Terlahir dari keluarga miskin dan memiliki pendidikan formal yang rendah belum tentu menjadi penghalang untuk sukses menjadi crazy rich. Begitulah yang mungkin terjadi pada konglomerat Singapura yang satu ini, Goh Cheng Liang.
Berdasarkan laporan 50 Orang Terkaya di Singapura versi Forbes, pada 2023 ini Goh Cheng Liang berada di posisi ke-4 orang paling tajir di Negeri Singa itu. Kekayaannya tahun ini ditaksir mencapai US$ 14,3 miliar atau setara Rp 218,79 triliun (kurs Rp 15.300/dolar AS).
Dengan kekayaan itu, ia juga berhasil menduduki peringkat orang terkaya ke-123 di dunia. Lalu bagaimana perjalanan Goh Cheng Liang hingga bisa berubah dari anak miskin lulusan SD hingga jadi konglomerat seperti sekarang ini?
SCROLL TO CONTINUE WITH CONTENT
Berdasarkan catatan detikcom yang dilansir dari DiscoveriSG, Goh Cheng Liang merupakan seorang anak yang lahir dari keluarga miskin. Pria asal Singapura ini harus menjalani tempaan keras sejak ia berusia 12 tahun.
Dengan hanya mengenyam pendidikan Sekolah Dasar (SD), saat itu ia dikirim orang tuanya ke Kota Muar, Malaysia. Di sana Goh ikut berjualan jala ikan bersama dengan saudara iparnya.
Tiga tahun kemudian yakni tahun 1943, Goh Cheng Liang yang saat itu sudah menginjak usia 15 tahun kembali ke Singapura. Dia kemudian memulai bisnisnya sendiri berjualan air aerasi (air dengan kandungan oksigen), namun kandas.
Tak menyerah di situ, Goh Cheng Liang magang di toko perangkat keras. Ia mempelajari semua hal hingga mendapat promosi menjadi seorang salesman.
Pada 1949 Goh Cheng Liang bertemu dengan orang Inggris yang melelang cat-catnya yang sudah membusuk atau tak layak pakai. Dia pun melihat itu ada kesempatan dan membeli beberapa barel cat tersebut untuk bereksperimen.
Dengan mengandalkan ilmu yang ia peroleh dari toko perangkat tempatnya magang, Goh Cheng Liang mencampur berbagai bahan pelarut dan bahan kimia untuk mengolah cat-cat busuk yang telah dibeli menjadi cat layak pakai. Sejak itu, ia mendirikan perusahaan catnya sendiri, Pigeon Paint.
Tahun berikut, bisnisnya melejit karena kebijakan pemerintah yang membatasi produk impor, termasuk cat karena perang Korea.

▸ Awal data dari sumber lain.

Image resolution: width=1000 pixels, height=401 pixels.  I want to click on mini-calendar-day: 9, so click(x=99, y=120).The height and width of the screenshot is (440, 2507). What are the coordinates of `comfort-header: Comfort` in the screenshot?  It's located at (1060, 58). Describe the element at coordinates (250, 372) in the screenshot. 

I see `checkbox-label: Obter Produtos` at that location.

"Kekayaan saya dibangun dari dua peristiwa ini. Perang Korea dan embargo minyak," kata Goh dalam wawancara dengan Singapore Business Times pada tahun 1997.
Sejak itu bisnisnya terus berkembang. Pada tahun 1959, Nippon Paint Holdings Jepang mengajak Goh Cheng Liang untuk bekerja sama dan ditunjuk sebagai distributor cat Nippon Paint.

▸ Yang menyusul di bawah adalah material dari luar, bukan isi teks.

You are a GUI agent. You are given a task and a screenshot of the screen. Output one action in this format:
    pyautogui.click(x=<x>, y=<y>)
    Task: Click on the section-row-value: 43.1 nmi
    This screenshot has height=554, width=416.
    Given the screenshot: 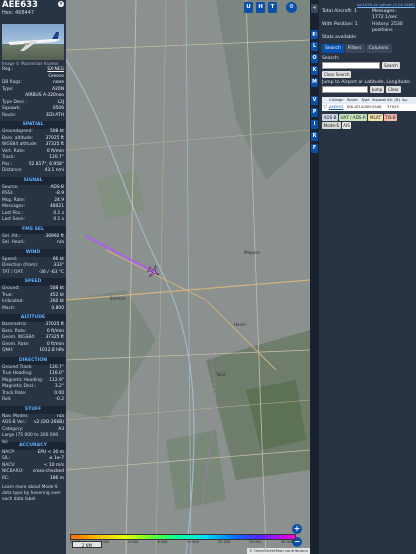 What is the action you would take?
    pyautogui.click(x=54, y=170)
    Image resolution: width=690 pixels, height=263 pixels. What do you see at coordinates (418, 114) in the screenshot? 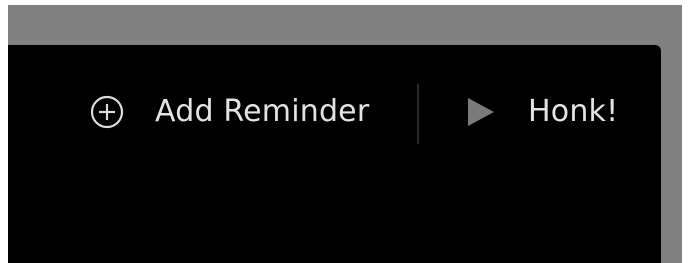
I see `toolbar-divider` at bounding box center [418, 114].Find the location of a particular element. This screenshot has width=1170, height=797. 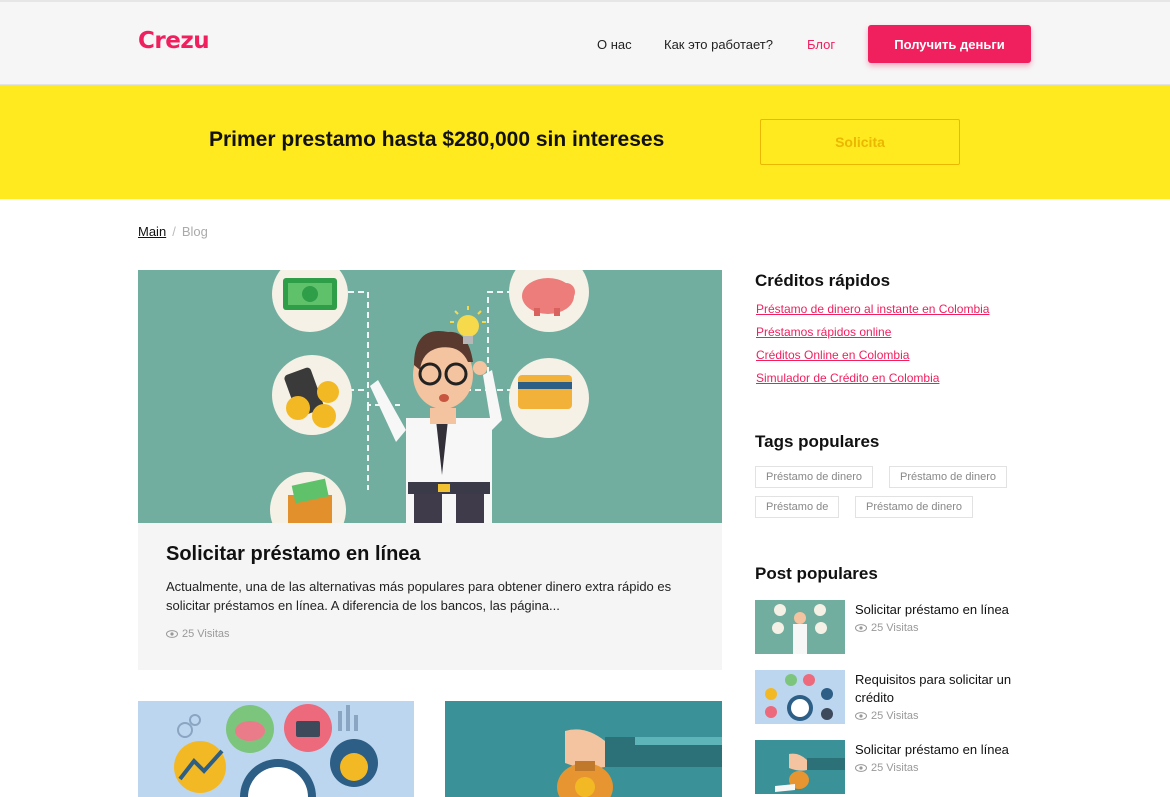

popular-post-2-title: Requisitos para solicitar un crédito is located at coordinates (945, 689).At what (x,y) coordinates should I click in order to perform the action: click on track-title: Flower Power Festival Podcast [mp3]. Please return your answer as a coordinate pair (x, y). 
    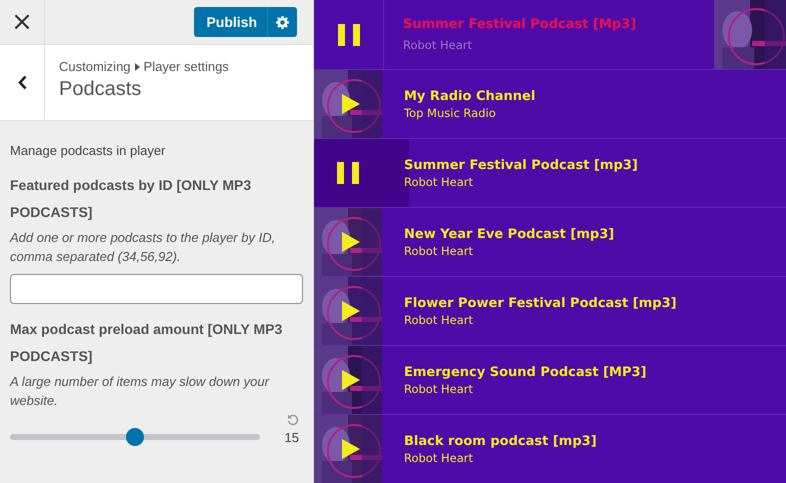
    Looking at the image, I should click on (540, 303). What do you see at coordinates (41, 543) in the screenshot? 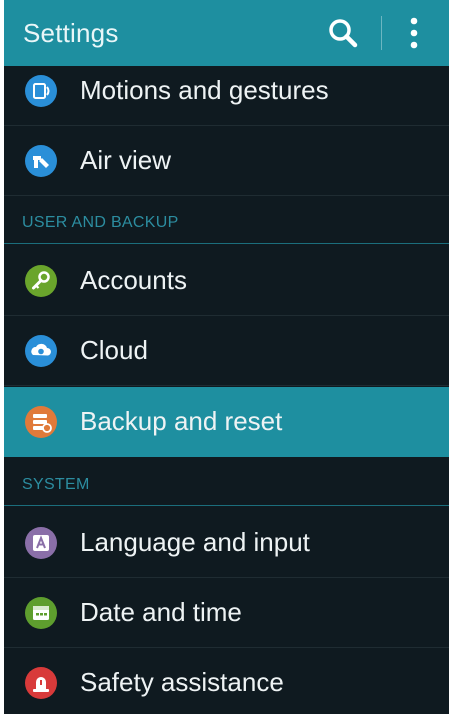
I see `language-icon` at bounding box center [41, 543].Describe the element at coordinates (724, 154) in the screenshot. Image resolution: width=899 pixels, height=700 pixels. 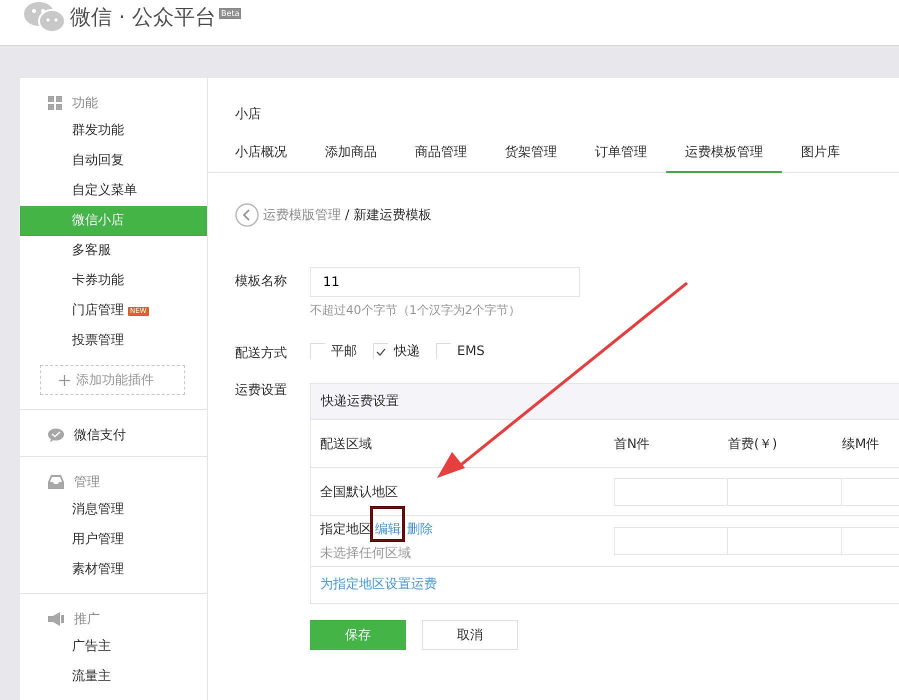
I see `tab: 运费模板管理` at that location.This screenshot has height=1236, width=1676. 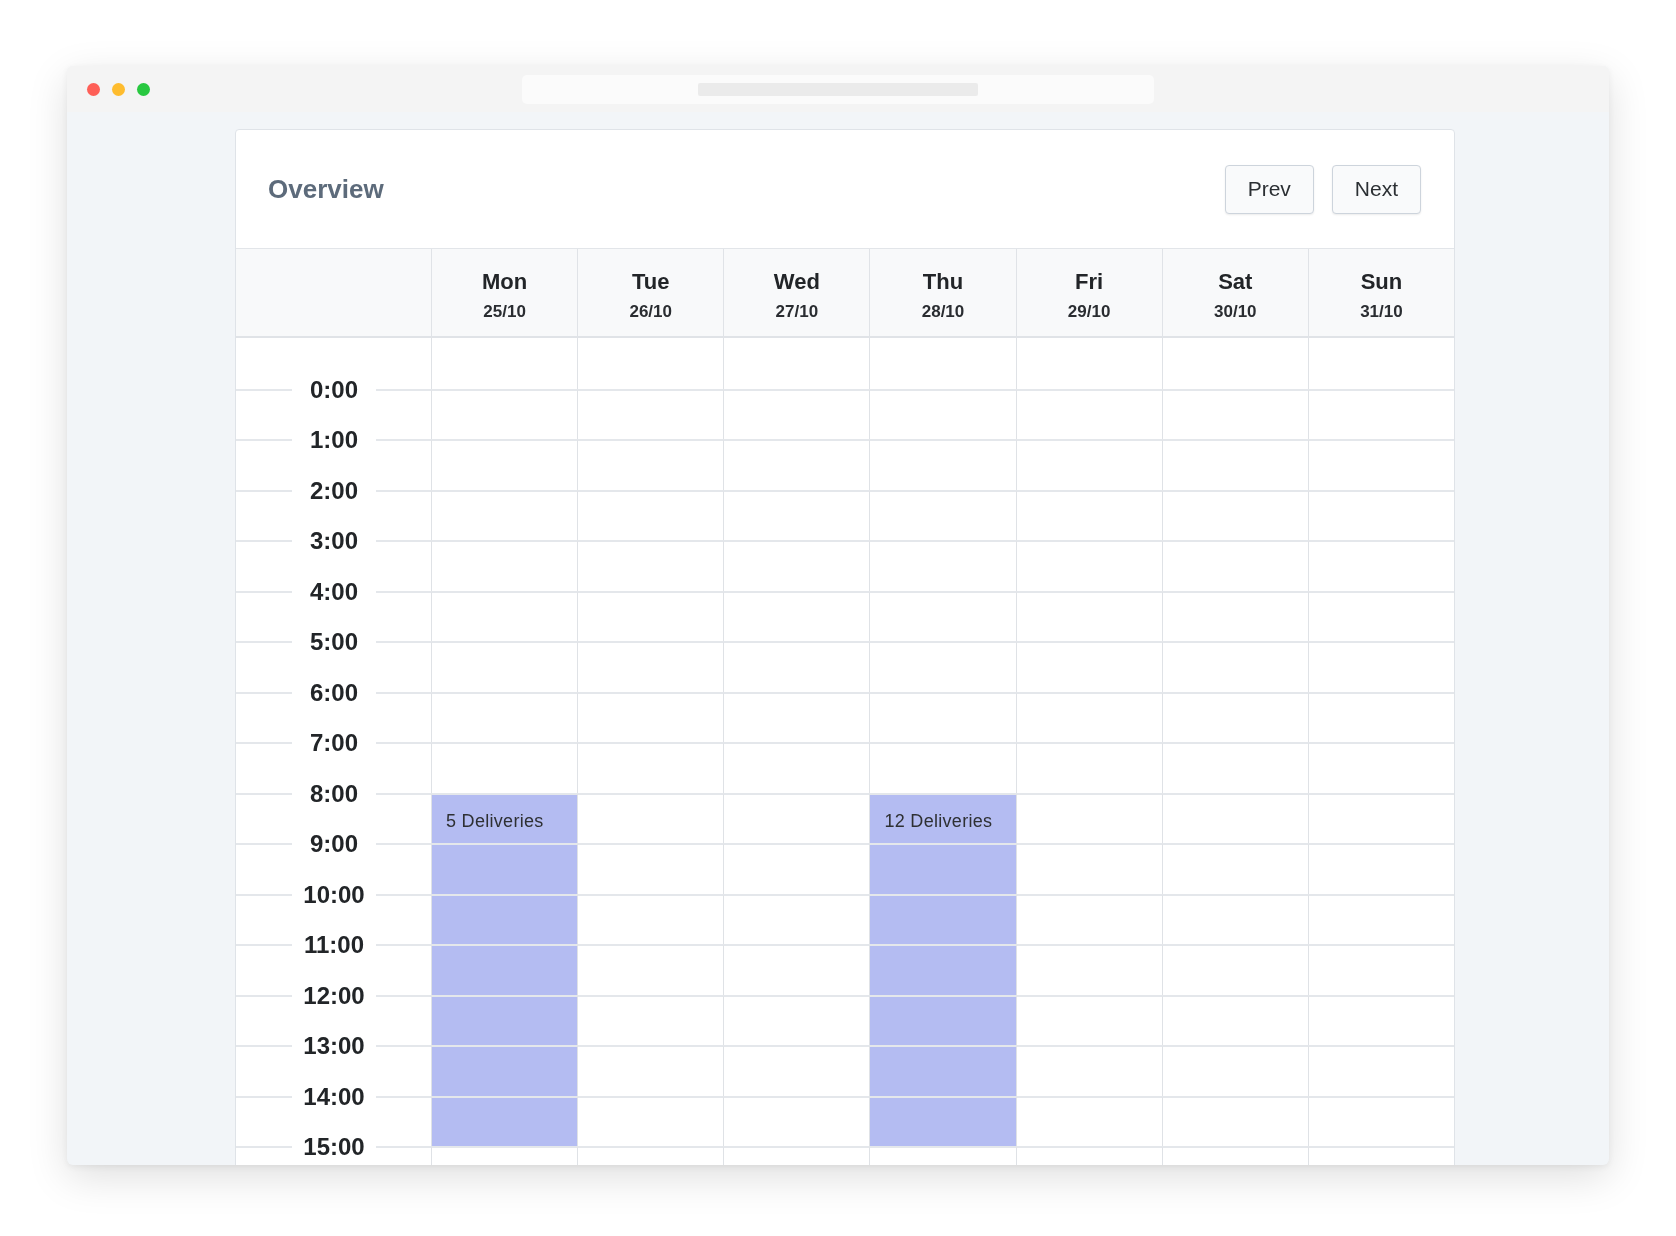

Sampai akhirnya Nippon Paint South-East Asia Group (Nipsea Group) memperluas perusahaannya untuk menjadi salah satu produsen cat terbesar di Asia, tepatnya di cabang Malaysia, Indonesia, China, dan Filipina.
Sementara itu berdasarkan laporan The Straits Times, Nipsea Group milik Goh mulai menjajaki pengambilalihan Nippon Paint pada tahun 2012. Proses akuisisi ini diinisiasi oleh putra Goh sendiri, Hup Jin, yang sudah memimpin di perusahaan tersebut sejak 1980an.
Meski begitu, pada awalnya perundingan tersebut terhenti dan malah menghasilkan aliansi strategis yang lebih dalam. Hingga akhirnya, pada 2021 kemarin Nipsea berhasil menyelesaikan pembelian saham Nippon senilai US$ 12 miliar atau Rp 183,6 triliun.
Berkat usaha anaknya itu, Nipsea berhasil menjadi pemegang saham utama perusahaan cat asal Jepang, Nippon Paint. Di tahun yang sama kekayaannya bahkan sempat meroket hingga US$ 21,7 miliar atau Rp 332,01 triliun.